Syn Krzysztofa Cugowskiego zrezygnował z rodzinnego nazwiska
Nie od dziś wiadomo, że synowie Krzysztofa Cugowskiego odziedziczyli po ojcu muzyczny talent. Gwiazdor z pierwszego małżeństwa doczekał się dwóch potomków: Wojciecha i Piotra, którzy w show-biznesie znani są jako zespół Bracia. Później w 1998 roku na świat przyszedł owoc drugiego małżeństwa muzyka, Chris. Początkowo wiązał przyszłość z aktorstwem, a jednym z jego sukcesów był udział w kasowym hicie Netflixa "Bridgertonach". Ostatecznie zwyciężyła jednak pasja do muzyki.
Z nowym wizerunkiem i pod pseudonimem postanowił odciąć się od oczywistych powiązań z rodziną. Jako Phero zaskoczył publiczność Top of the Top Sopot Festival. Z utworem "Prince", pochodzącym z jego debiutanckiego albumu, wydanego w maju bieżącego roku pokazał swój nowoczesny, alternatywny styl.
Choć ostatecznie nie udało mu się zdobyć Bursztynowego Słowika, występ Chrisa odbił się szerokim echem w mediach. Co na taką metamorfozę jego ojciec? Krzysztof Cugowski zabrał głos po występie Phero.
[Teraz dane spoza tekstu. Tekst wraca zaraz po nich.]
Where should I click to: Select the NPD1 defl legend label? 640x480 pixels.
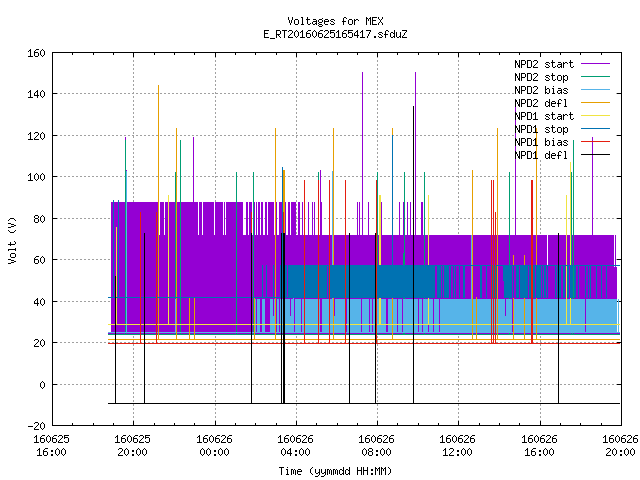point(541,155)
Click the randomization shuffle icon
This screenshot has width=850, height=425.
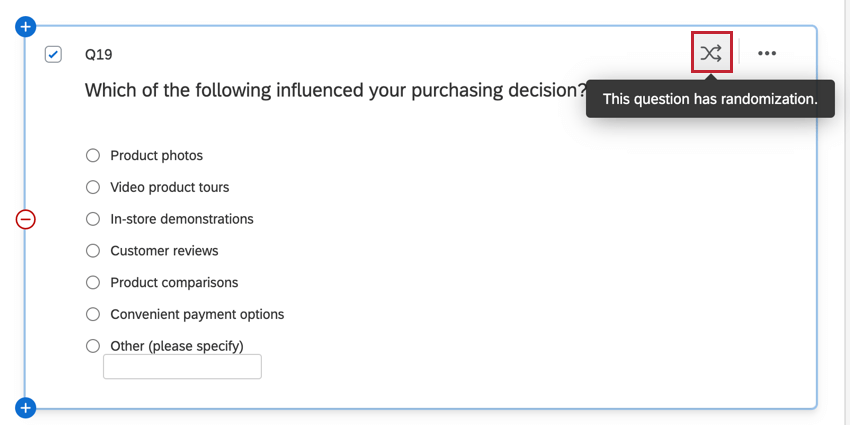711,53
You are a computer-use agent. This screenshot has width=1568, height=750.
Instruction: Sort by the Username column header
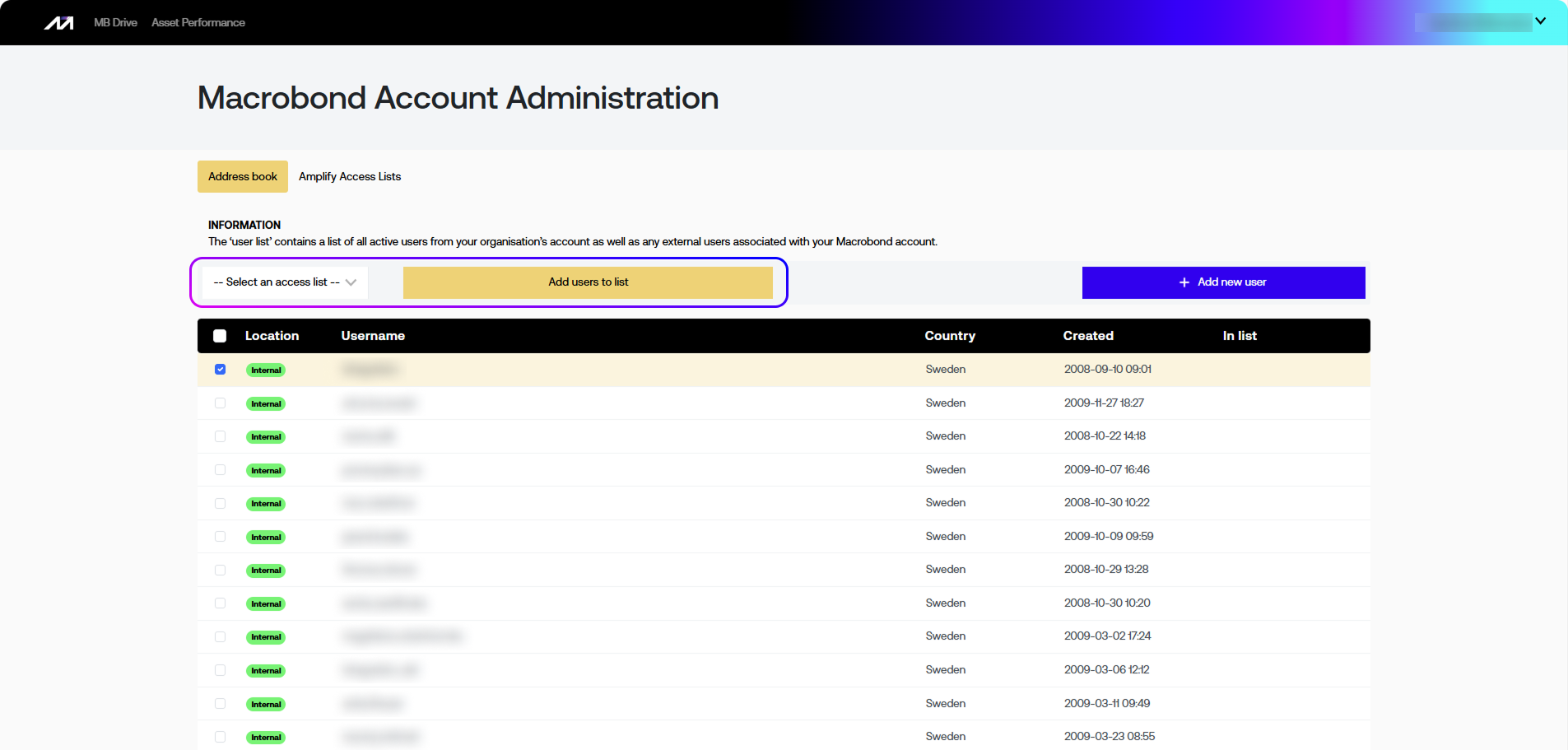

Krzysztof Cugowski reaguje na występ syna
Krzysztof Cugowski nadal jest jedną z najpopularniejszych postaci polskiego rocka. W latach 70. wraz z Budką Suflera wypromował hity, które do dziś podbijają serca publiczności. Nie ma osoby, która nie potrafiłaby zanucić choć fragmentu "Jolki, Jolki", "Takiego tanga" czy "Balu wszystkich świętych". Podobnym stylem charakteryzują się również dwaj starci synowie artysty.
Jak jednak gwiazdor zareagował na diametralną metamorfozę najmłodszego syna? Jak podkreśla, nie jest zawiedziony nurtem wybranym przez Chrisa, a nawet czuje dumę z jego pierwszego występu na tak ogromnym wydarzeniu.
Był bardzo w porządku. Wszystko się udało. Wyglądał bardzo dobrze. Bardzo jestem zadowolony. Tak to ma wyglądać. […] Za długo jestem w branży, żeby być zawiedziony czymkolwiek. Myślę, że jego cel został osiągnięty. Był na dużej scenie. Brał udział w poważnym konkursie i to jest najważniejsze. Udało mu się wszystko i jesteśmy wszyscy zadowoleni - przyznał w rozmowie z Plejadą.
Występ Phero podczas Top of the Top Sopot Festival z pewnością przyniósł mu sporą popularność. Czy uda mu się wykorzystać ją do dalszej muzycznej kariery? Fani z ciekawością oczekują rozwoju nieoczywistego kierunku artysty.